Interestingly enough, there is a lingering belief that “real” Italians would never eat sauce from a can and boast of the freshness of their pasta sauce. But Laura argues that this type of tomato sauce making is the “authentic” way of doing it – even though she insists on quote marks around “authentic,” because it is a loaded word in folklore studies.
“You see this phenomenon in other cultures,” she points out. “In Scotland for example, they see Cape Breton as having the “authentic” type of Scottish step dancing that Scotland has supposedly lost over the years. The reasons my informants want to keep up the tradition of tomato making were varied. However, most saw it as a way of keeping up their 'Italian-ness,' in the same way one would speak the language or visit Italy regularly.”
Laura did not have a specific set of folkloric elements that she wished to test through the tomato sauce making by third-generation Italians in Montreal. Nor did she have a pre-set narrative to go with the tradition.

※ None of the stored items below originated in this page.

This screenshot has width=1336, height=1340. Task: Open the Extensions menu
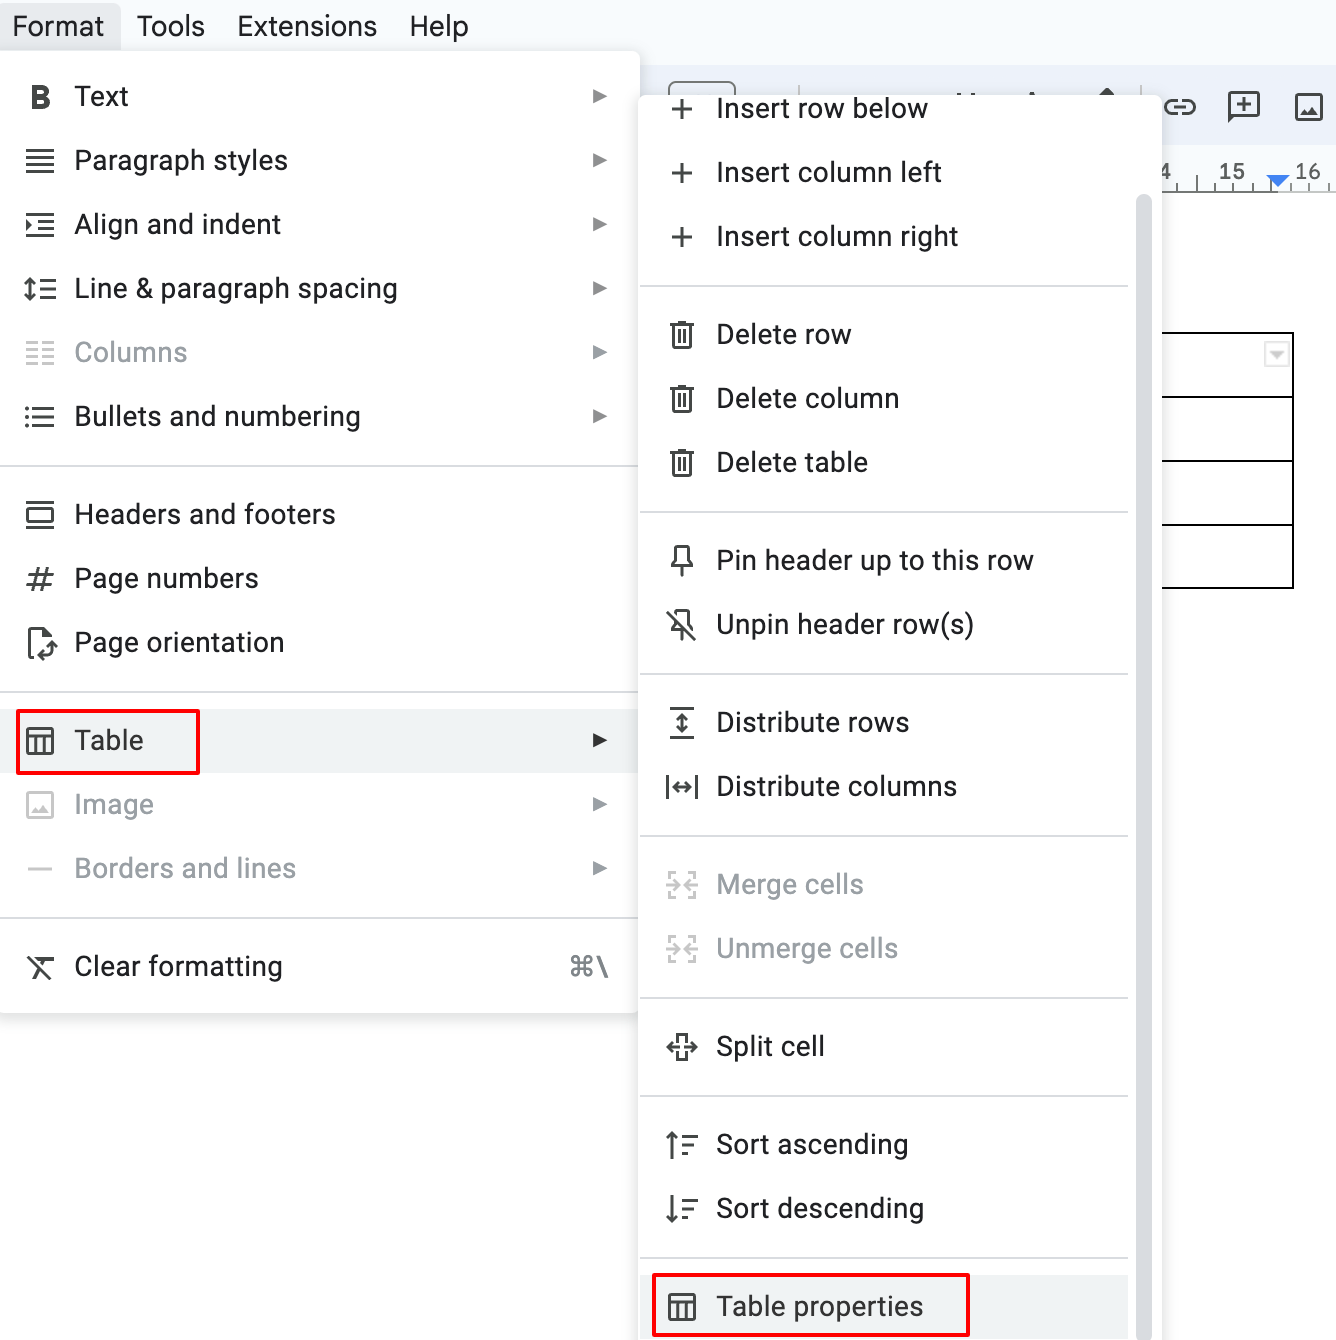pyautogui.click(x=306, y=26)
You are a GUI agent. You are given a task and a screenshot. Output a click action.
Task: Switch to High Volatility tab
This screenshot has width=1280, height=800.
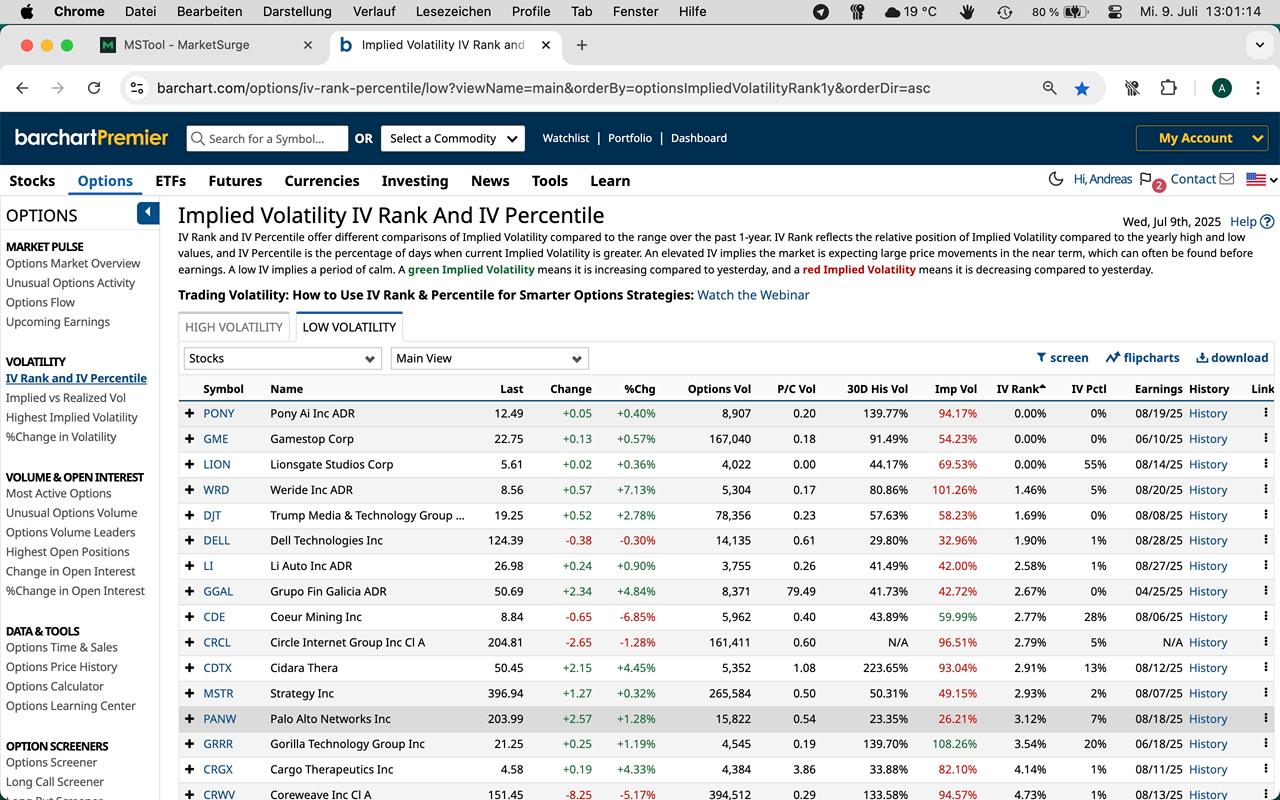click(234, 327)
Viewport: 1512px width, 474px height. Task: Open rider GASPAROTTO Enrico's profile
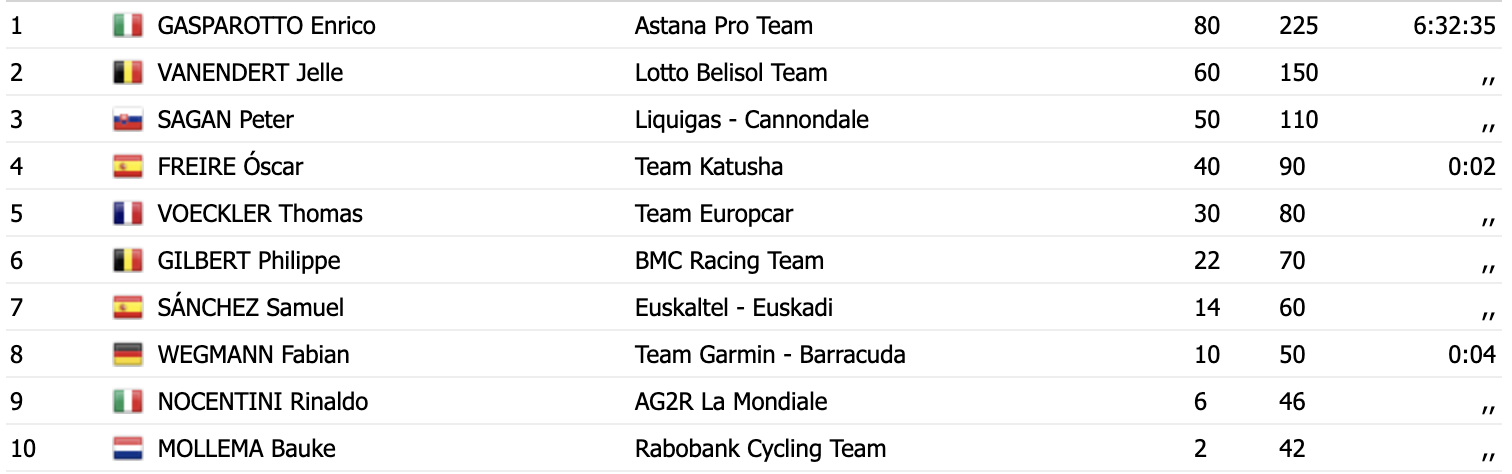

“The narrative usually begins to emerge after I have transcribed all the interviews and have had the time to sit and think them through,” she says. “Often in folklore, the first ideas you had about a project get thrown out the window pretty early on. When dealing with people and culture you really need to have an open mind.”
Laura gathered most of her information on tomato making and the reasons behind it by talking to young Montreal Italians and conducting face-to-face interviews with them. She took advantage of email when she had to follow up and found herself back in Newfoundland. She also decided to film the tomato making process as a way to document it for future research or perhaps to use in another project.
“And it helps to have film when I try to explain the process to non-Italians here in Newfoundland!” she explained.
It also helped that she herself had experienced a fairly traditional upbringing typical of a large number of Italian Montrealers – and later experienced life outside that upbringing.
“My nonna took care of me until I went to school,” she says. “I spent most of my time with my grandparents when I was younger. My nonno taught me how to make sausages and wine. My nonna tried to teach me to sew and bake and took me to church.
“Living in Montreal I think I took my heritage for granted because there is such a huge Italian community. Moving to Newfoundland, I have become so much more aware of my culture – probably because there are maybe 10 Italians here! – and I am very grateful for that awareness.”
The next step for Laura is to actually write her thesis. From there, she is planning to apply for a Ph.D. in Folklore at Memorial University. Whatever happens, she has come a long way from her early days at McGill when she first became interested in informal culture and oral history.
“At that point, I did not even know that the discipline of Folklore existed,” she says. “When I found out that Folklore was not simply the study of old things or folk tales, I realized this was something I needed to study.”
And Italian-Canadians who are interested in preserving (and I use the term both literally and figuratively) their heritage can be thankful that Laura did so.